Model	Quant. SR % / Err	Qual. SR %
SD-VLM	33.3 / 0.51	65.5
SpatialRGPT	28.7 / 0.58	57.8
Intern-VL3-78B	23.5 / 1.32	62.2
Qwen2.5-VL-72B	16.3 / 1.05	61.4
GPT-4o	13.0 / 0.69	60.5
Gemini-2	23.0 / 2.14	57.6
LLaVA-1.5-7B	16.2 / 0.83	26.3
SpatialBot (Cai)	13.2 / 1.69	55.9

SD-VLM demonstrates state-of-the-art performance, exceeding the previous best SpatialRGPT by over 4.5 points in quantitative accuracy and reducing mean relative error from 0.58 to 0.51. Qualitative relational accuracy likewise increases to 65.5% (a +7.7 point gain over SpatialRGPT). Even GPT-4o and Gemini-2 lag substantially on precise 3D measurement tasks (Chen et al., 22 Sep 2025).

Ablation studies in SD-VLM indicate that depth positional encoding is critical: replacing DPE with alternate depth representations (“depth as image” or “depth as token”) diminishes quantitative SR by 5–10 points (Chen et al., 22 Sep 2025). Strengths are observed in height and vertical-distance estimation (SR ≈ 42%) and relative comparisons (left/right, front/behind ≥ 65% accuracy).

6. Limitations and Open Challenges

Several persistent challenges manifest in SpatialRGPT-Bench evaluations:

Width and Euclidean Distance Estimation: Width SR remains at 26%, and direct distance at 25%, suggesting difficulty when computing non-axis-aligned or diagonal metrics.
Error Robustness: Mean relative error for direct distances holds at approximately 0.5; half-meter estimation errors for one-meter queries are common (Chen et al., 22 Sep 2025).
This suggests that spatial generalization outside monotonic depth gradients is non-trivial, and that occlusion and off-axis geometry remain open bottlenecks.
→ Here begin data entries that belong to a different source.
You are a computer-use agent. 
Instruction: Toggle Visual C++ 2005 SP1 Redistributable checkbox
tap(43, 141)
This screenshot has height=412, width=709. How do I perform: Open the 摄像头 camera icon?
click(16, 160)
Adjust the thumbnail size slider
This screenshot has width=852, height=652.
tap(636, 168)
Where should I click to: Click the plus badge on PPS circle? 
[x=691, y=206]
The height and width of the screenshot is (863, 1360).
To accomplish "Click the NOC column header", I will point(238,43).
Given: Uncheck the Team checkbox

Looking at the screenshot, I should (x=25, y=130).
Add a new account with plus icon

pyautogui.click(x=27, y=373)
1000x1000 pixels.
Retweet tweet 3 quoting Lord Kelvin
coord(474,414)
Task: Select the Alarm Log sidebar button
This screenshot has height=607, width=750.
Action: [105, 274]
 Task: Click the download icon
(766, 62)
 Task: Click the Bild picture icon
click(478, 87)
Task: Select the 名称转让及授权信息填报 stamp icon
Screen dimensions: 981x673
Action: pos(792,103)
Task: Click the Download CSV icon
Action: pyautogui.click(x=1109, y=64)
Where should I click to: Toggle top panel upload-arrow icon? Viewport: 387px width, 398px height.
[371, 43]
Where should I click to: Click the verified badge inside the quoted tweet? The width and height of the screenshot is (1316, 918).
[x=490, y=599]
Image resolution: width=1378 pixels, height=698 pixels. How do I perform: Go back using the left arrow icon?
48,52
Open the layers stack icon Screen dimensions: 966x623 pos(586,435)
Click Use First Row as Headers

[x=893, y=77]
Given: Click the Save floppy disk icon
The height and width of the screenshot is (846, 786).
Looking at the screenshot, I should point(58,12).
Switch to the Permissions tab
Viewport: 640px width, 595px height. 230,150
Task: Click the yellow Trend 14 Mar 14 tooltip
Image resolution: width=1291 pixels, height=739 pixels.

Robust cross-domain generalization is visible—models trained solely on indoor MSMU data perform competitively on outdoor scenes—though fine-grained spatial perception continues to tax existing architectures.

7. Significance and Future Directions

SpatialRGPT-Bench delivers a rigorous, 3D-anchored framework for VLM spatial cognition assessment, making it a principal benchmark for spatially-augmented architectures. Its unique region-aware and object-centric design, along with extensive physical annotation, create a robust challenge for quantitative and relational reasoning. The integration of depth encoding and region masking has proven essential for high-fidelity spatial perception.

A plausible implication is that continued improvements in spatial architecture (e.g., universal depth encoding, scalable region grounding) are necessary for advancing robotic manipulation, embodied AI, and real-world physical reasoning (Cheng et al., 3 Jun 2024, Chen et al., 22 Sep 2025). The benchmark exposes key failure modes and facilitates controlled comparative studies, playing a central role in directing next-generation VLM research toward robust 3D spatial generalization.